Soluções urgentes para proteger a biodiversidade

O estudo deixa claro que, para reverter essa tendência, é essencial que políticas globais sejam implementadas para proteger as regiões ricas em biodiversidade e promover cadeias de abastecimento de alimentos mais sustentáveis. Medidas que incentivem a preservação de habitats naturais em países tropicais e que exijam práticas agrícolas mais responsáveis são cruciais para reduzir a perda de biodiversidade.

Proteger esses ecossistemas requer uma mudança na forma como o comércio internacional de alimentos é conduzido, com foco na sustentabilidade e na responsabilidade ambiental compartilhada.

Além disso, consumidores e governos em países importadores, como Estados Unidos, China e países da União Europeia, precisam se comprometer com a origem dos alimentos que consomem. Ao priorizar a compra de produtos certificados como sustentáveis, ou ao apoiar práticas agrícolas que minimizem o impacto ambiental, esses países podem ajudar a reduzir a pressão sobre as regiões tropicais e promover um uso mais sustentável dos recursos naturais.

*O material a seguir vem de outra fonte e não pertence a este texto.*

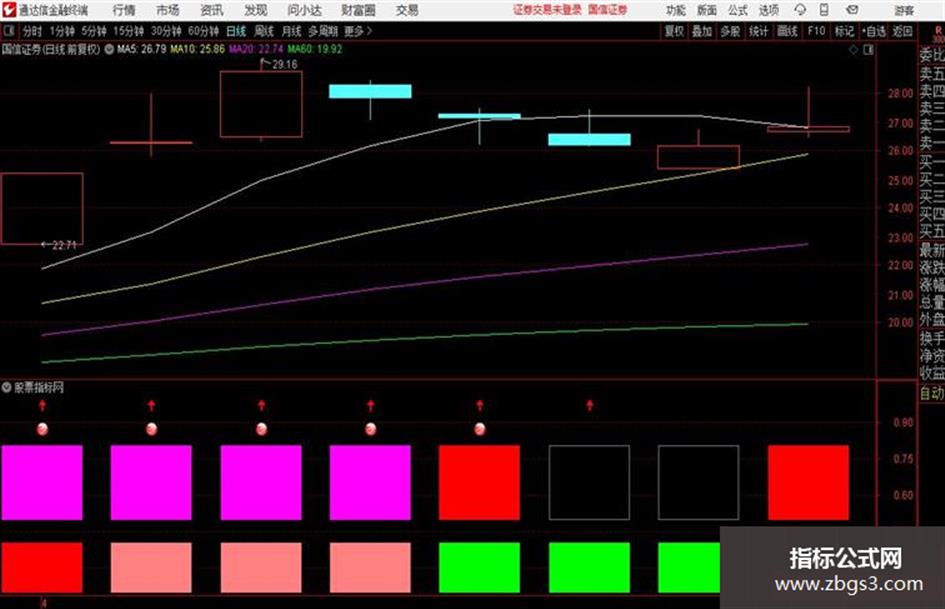Click the 证券交易未登录 login link
The image size is (945, 609).
point(547,10)
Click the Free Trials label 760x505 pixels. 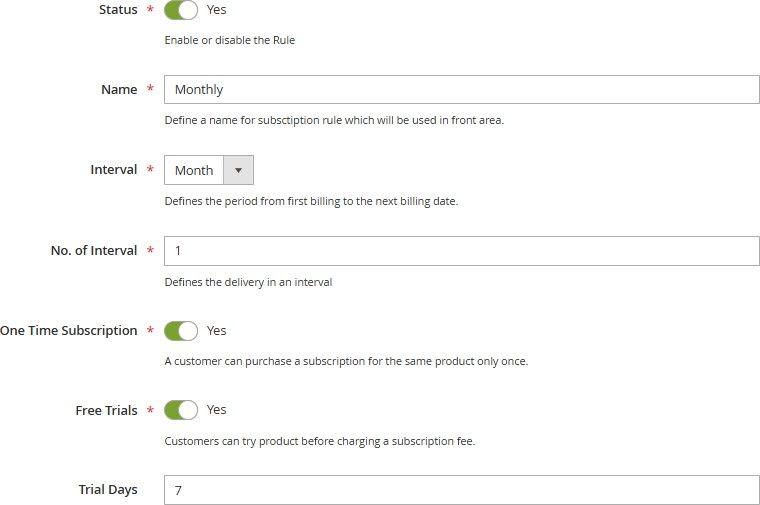tap(106, 410)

A conservação da biodiversidade é um desafio global que exige uma resposta coletiva. Embora muitos países estejam adotando medidas para restaurar seus próprios ecossistemas, o impacto global das suas decisões de importação está criando um ciclo de destruição nas regiões mais ricas em biodiversidade do planeta.

O futuro da biodiversidade global depende das ações que tomarmos hoje para proteger os ecossistemas mais vulneráveis do mundo. É hora de agir para garantir que a natureza continue a prosperar para as próximas gerações.